Tratto, ancora una volta (come Calendar Girls) da un fatto realmente accaduto, sarà che si parla di un tema a me caro (il sindacato, quello vero, onesto, che lotta per i principi, e la parità dei diritti), sarà la sceneggiatura talmente ad orologeria che lo spettatore si ritrova facilmente ad intuire molti passaggi che verranno, ma non per questo ad amare di meno i protagonisti, sarà il cast composto da facce simpatiche ed oneste, che rilasciano prestazioni straordinariamente intense, a dispetto dall'atmosfera, che è tutto fuorché tragica, anche nei passaggi che ne vorrebbero l'uso, ma questo film, amici, è davvero qualcosa che ti prende il cuore e te lo rivolta come fosse un calzino.

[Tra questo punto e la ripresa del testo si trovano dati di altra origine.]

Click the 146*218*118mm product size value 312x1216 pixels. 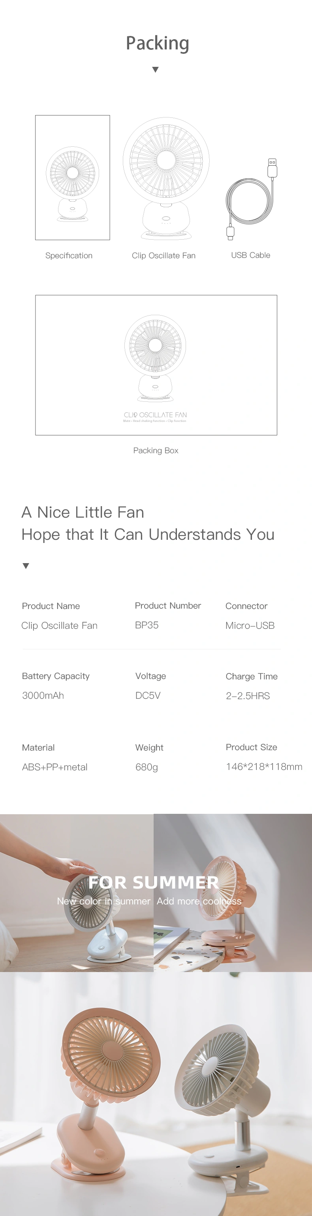pos(264,767)
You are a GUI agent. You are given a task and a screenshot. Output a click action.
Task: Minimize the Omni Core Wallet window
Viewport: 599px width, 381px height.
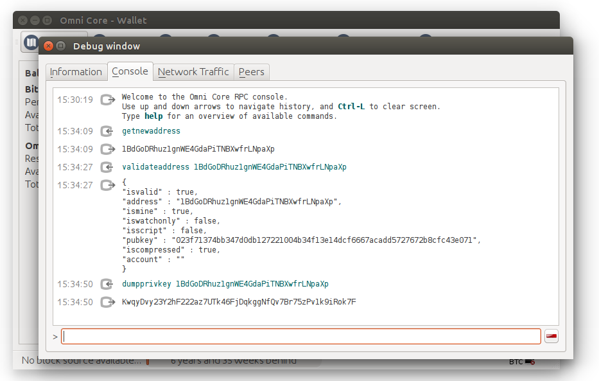coord(35,21)
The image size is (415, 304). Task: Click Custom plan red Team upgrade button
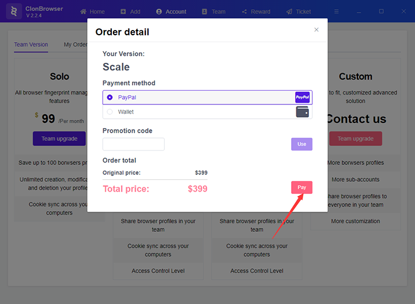point(356,138)
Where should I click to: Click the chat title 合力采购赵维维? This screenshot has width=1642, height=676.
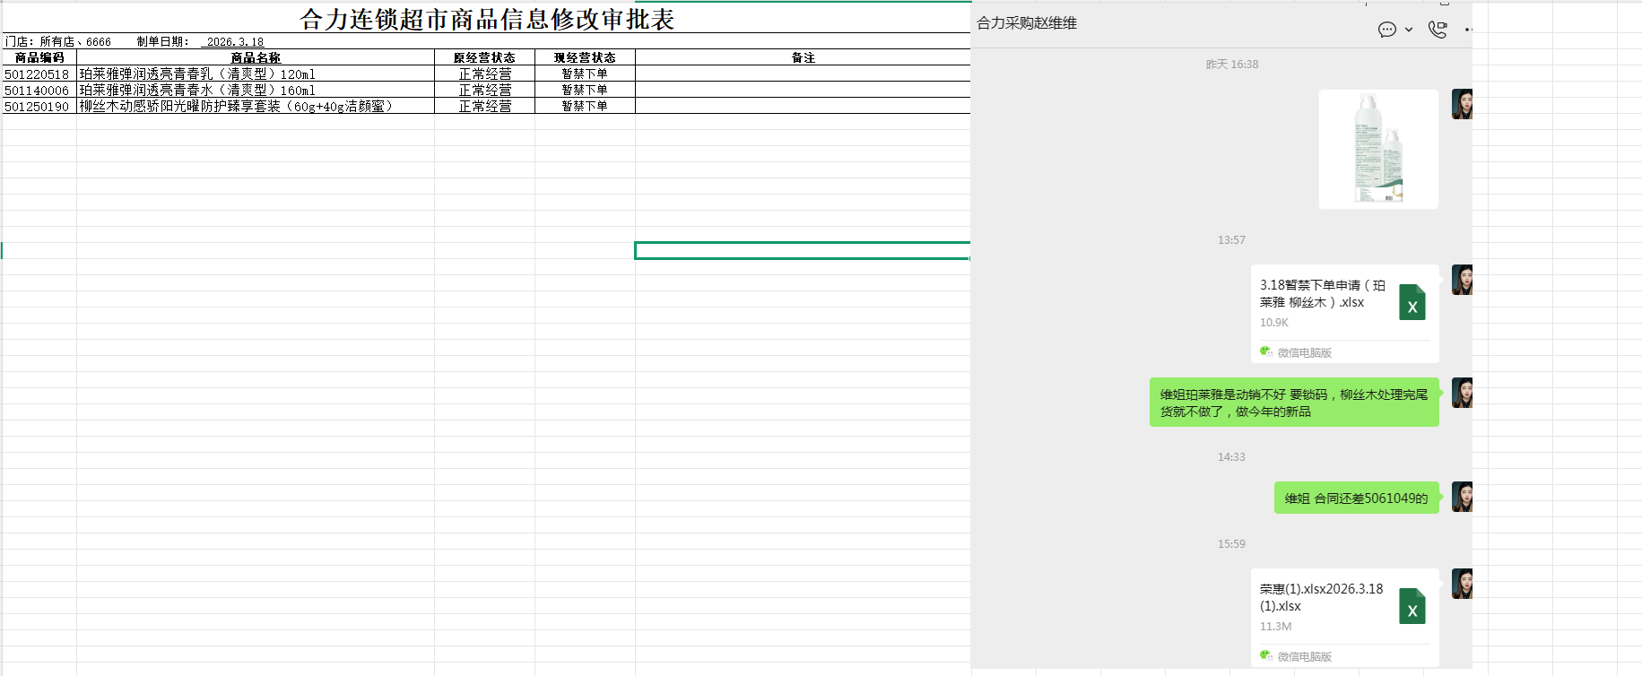click(x=1027, y=23)
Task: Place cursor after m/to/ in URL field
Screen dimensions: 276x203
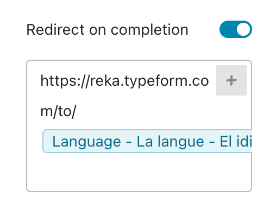Action: tap(76, 111)
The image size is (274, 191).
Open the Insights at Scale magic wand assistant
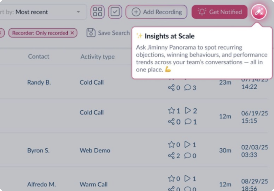259,12
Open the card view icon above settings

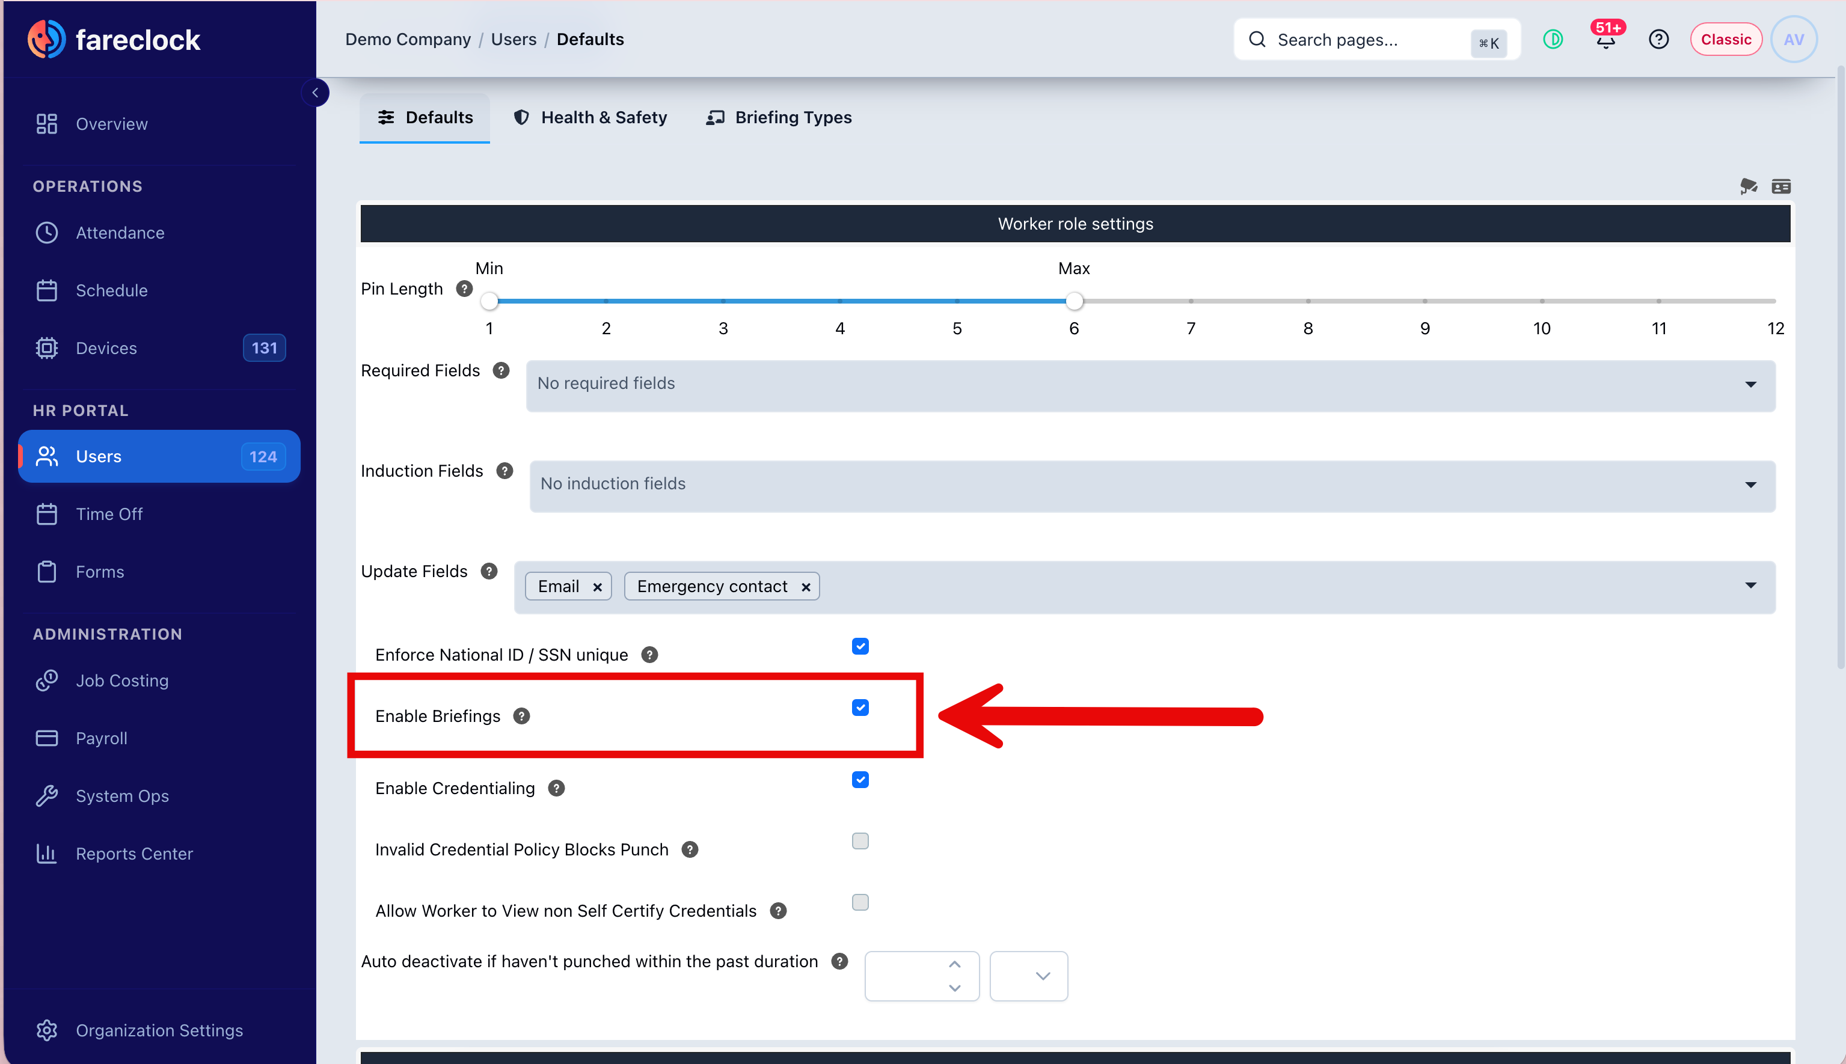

L'approccio di Cole, come detto poc'anzi, è da commedia, ma i temi trattati non lo sono. La regia è di quelle che fanno dimenticare di trovarsi davanti ad uno schermo, completamente al servizio della storia. L'amore e l'amicizia, il senso di comunità e quello della famiglia, ma non solo. I princìpi e la dignità, davanti alle manovre politiche e all'interesse privato o di pochi, ma soprattutto il rispetto per la donna, questa figura senza la quale non esisteremmo. Lo so, la recensione è un po' come il film: retorica, prevedibile. Ma se il cinema è emozione innanzitutto, We Want Sex (titolo adottato non solo in Italia, ma quanto mai equivoco, giustificato solo da un episodio buffo, ma sintomatico, del film; avremmo preferito l'originale, titolo della recensione, Made In Dagenham) ve ne darà a pacchi. Se non sarà così, siete pronti per votare Berlusconi.
Cast a stragrande maggioranza inglese, naturalmente, dove spiccano giovani leve già attive in patria, oltre che Bob Hoskins (Albert), Geraldine James ((Connie), ma soprattutto una bravissima Miranda Richardson nei panni dell'allora Secretary Of State for Employment and Productivity (un po' come quel ministro del quale siamo stati "orfani" per diversi mesi), Barbara Castle (un personaggio che varrebbe un altro film, a quanto pare), nel governo laburista di Harold Wilson, e una straordinaria Sally Hawkins, un'attrice che spero sia giunta alla definitiva consacrazione con questo ruolo, perchè è davvero portentosa qualunque cosa faccia. Ottima anche Rosamund Pike (Lisa Hopkins).
Grande tocco, film imperdibile. Scena da ricordare: Rita che si presenta a casa Hopkins (Peter Hopkins, un discreto Rupert Graves, è un dirigente Ford, Lisa, sua moglie, è diventata amica di Rita, nonché una sua grande sostenitrice). Lo spettatore, a quel punto, sa già perchè, ma non importa. Dentro a quella scena, c'è tutto. Singhiozzi e lacrime obbligatorie (abbondanti durante tutto il film). Gioia assicurata per almeno una settimana. Il mio consiglio per Natale.